Cannabis Wire reached out to Shover for clarification on these lines, and she said, “That [2014] study’s been cited over 300 times, it’s informed a lot of industry campaigns. Most recently, I’ve seen the Weedmaps billboard and their articles about it.” Like Humphreys, she actively pushes back on such claims (see her tweet below) and admits these types of citations and billboards motivated the 2019 PNAS study.
The researchers are right to question how people use the 2014 findings—and we agree that ecological studies at the population level are not a strong indicator of what’s happening at the individual level—but we failed to find a single instance in which they also challenged negative cannabis claims based on ecological studies, weak evidence or spurious associations.
Humphreys took part in a 2019 cannabis roundtable where he freely cited the risks, but he made no attempt to correct Tell Your Children author Alex Berenson’s many falsehoods. Either that, or Humphreys agrees with Berenson that “marijuana causes psychosis. This is an established medical fact, not open to debate.”
By contrast, roundtable participant Maria McFarland Sánchez-Moreno of the Drug Policy Alliance gave Berenson a beatdown.

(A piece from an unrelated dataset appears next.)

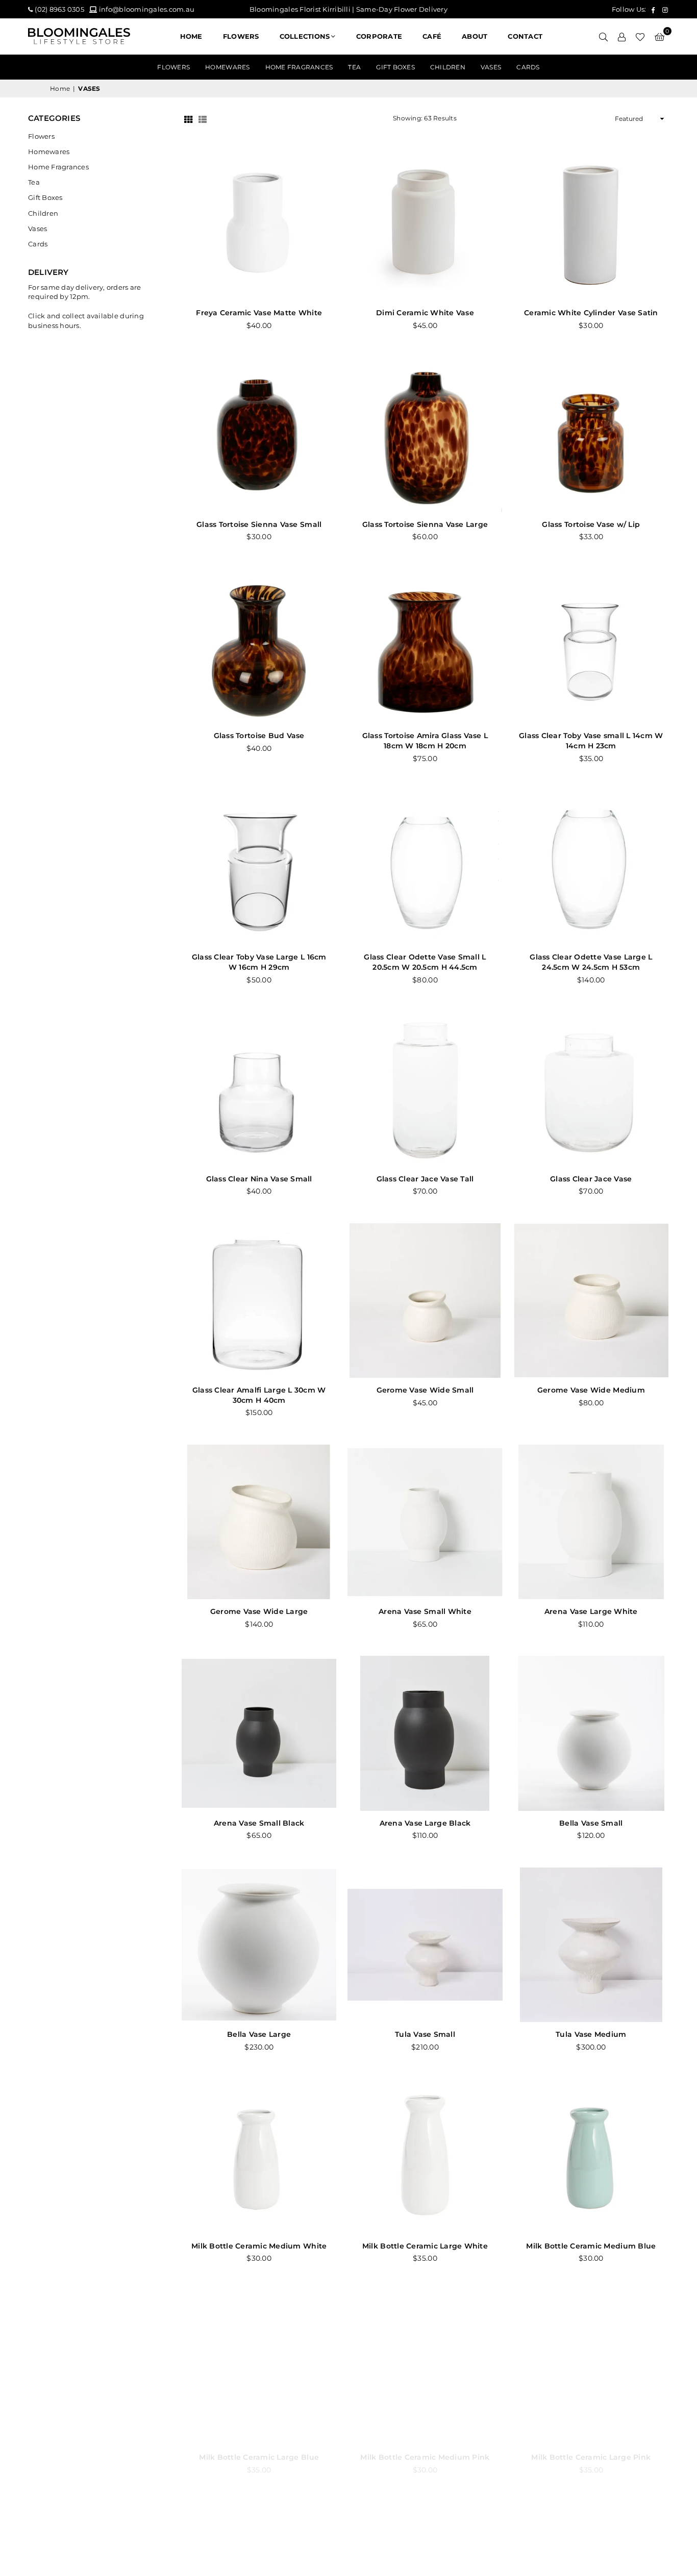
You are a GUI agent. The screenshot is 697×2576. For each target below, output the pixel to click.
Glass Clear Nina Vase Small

“More Research” Cuts Both Ways
To recap, Humphreys spent years criticizing the 2014 findings in editorials, studies and published letters while arguing that MMJ actually increases opioid abuse. This was his position going into the 2019 study, which characterized its findings in a way that confirmed all of his previous claims. In doing so, the study dismissed greater access to MMJ as a possible correlate with lower mortality rates, yet suggested greater access to traditional treatment was why recreational-use states had the lowest mortality rate of all. The study also treated wealth, liberal politics and western geography as qualitative differences (without actually testing it) but not being at the geographic heart of the opioid epidemic or having MMJ laws without operational programs.

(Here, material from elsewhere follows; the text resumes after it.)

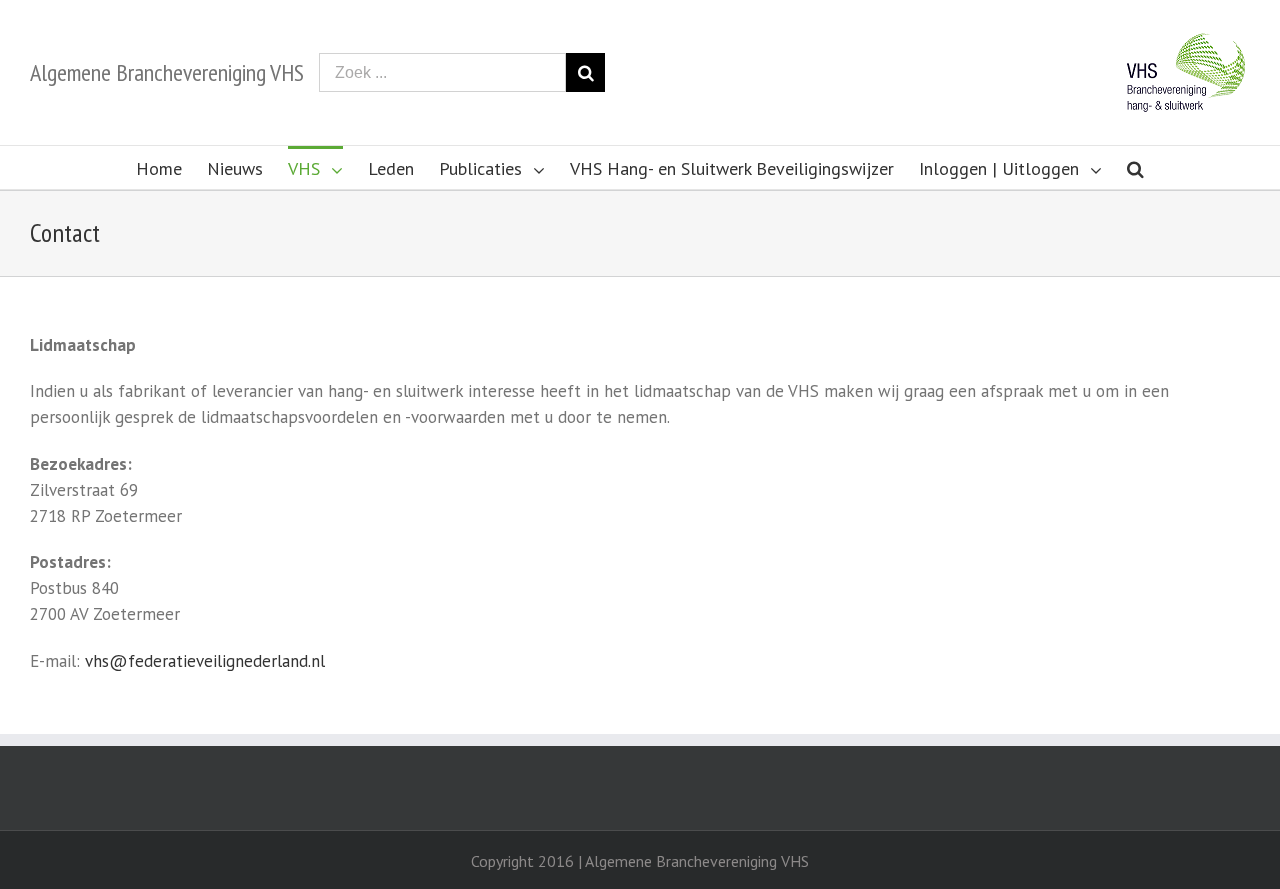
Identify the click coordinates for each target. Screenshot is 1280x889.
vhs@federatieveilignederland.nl (205, 661)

The concern is legit—cannabis companies and budtenders need to be careful about the health claims they make—and future studies might find that the PNAS researchers were right to doubt the broad correlation between MMJ laws and reduced mortality. However, the researchers seemed to frame the data in a selective way that welcomes the same criticism that Humphreys in particular levels against cannabis studies with positive findings. They allowed confounding variables to negate the data for recreational states but not for MMJ states, which led to a finding that aligned with their pre-existing beliefs.
An even playing field that doesn’t pick and choose what variables to include would arguably produce a very different conclusion, namely that greater access to cannabis represents the strongest association (relative to the study estimates) with reduced overdose deaths.
Still, neither conclusion belongs on a billboard because 1) all the researchers agree the estimates were not significant, 2) causation remains unclear and 3) we need more high-quality research, but this statement cuts both ways. Cannabis-adverse researchers, politicians and bureaucrats don’t let the lack of research keep them from making outrageously untrue and misleading statements. Historically speaking, a handful of billboards that overstate pro-cannabis findings doesn’t compare in the slightest to decades of fallacious propaganda, research restrictions and the attitude that cannabis is guilty until proven innocent.
Instead of being so concerned about the 2014 study, the PNAS researchers might want to ask themselves why cannabis naysayers have lost credibility with a public that now supports full legalization by a two-to-one margin.